====== Records for this task

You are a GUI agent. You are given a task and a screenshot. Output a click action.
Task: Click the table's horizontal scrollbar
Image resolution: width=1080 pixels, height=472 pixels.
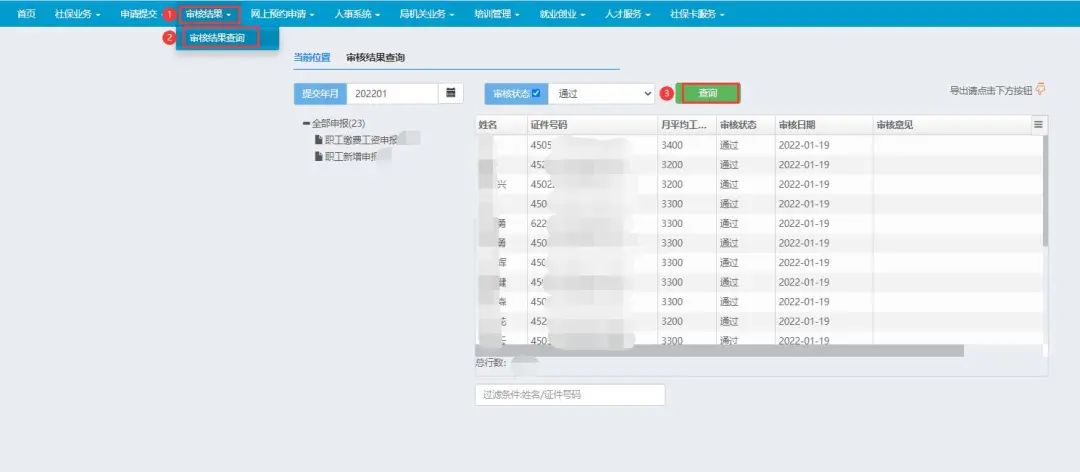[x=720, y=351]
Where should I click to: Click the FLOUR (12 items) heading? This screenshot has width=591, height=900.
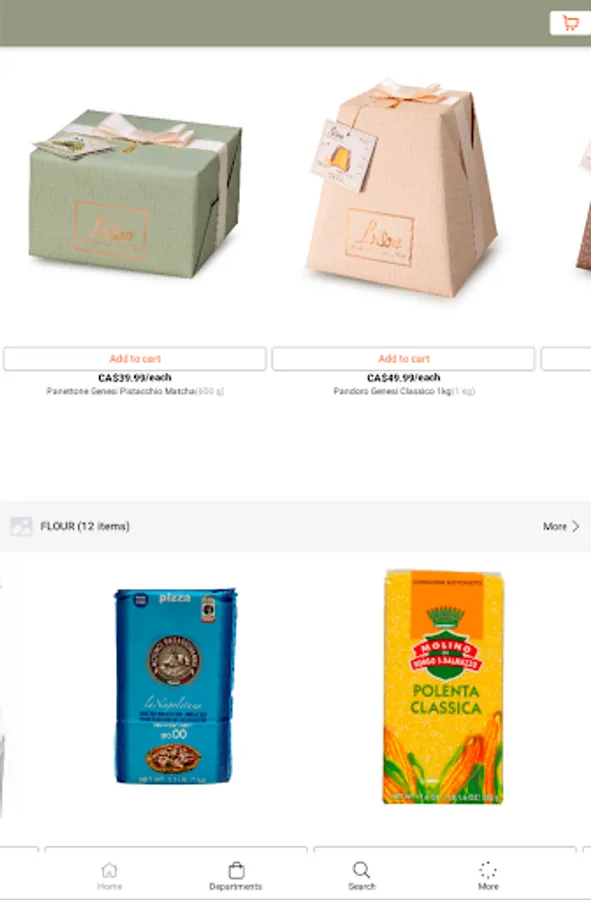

============

- [What is needed] Where in the records does the word "screenshot" appear? Copy each line that holds it.

- [Exercise solution]
You are a GUI agent. You are given a task and a screenshot. Output a click action.
Where should I click to: Click the FLOUR (12 items) heading? This screenshot has width=591, height=900.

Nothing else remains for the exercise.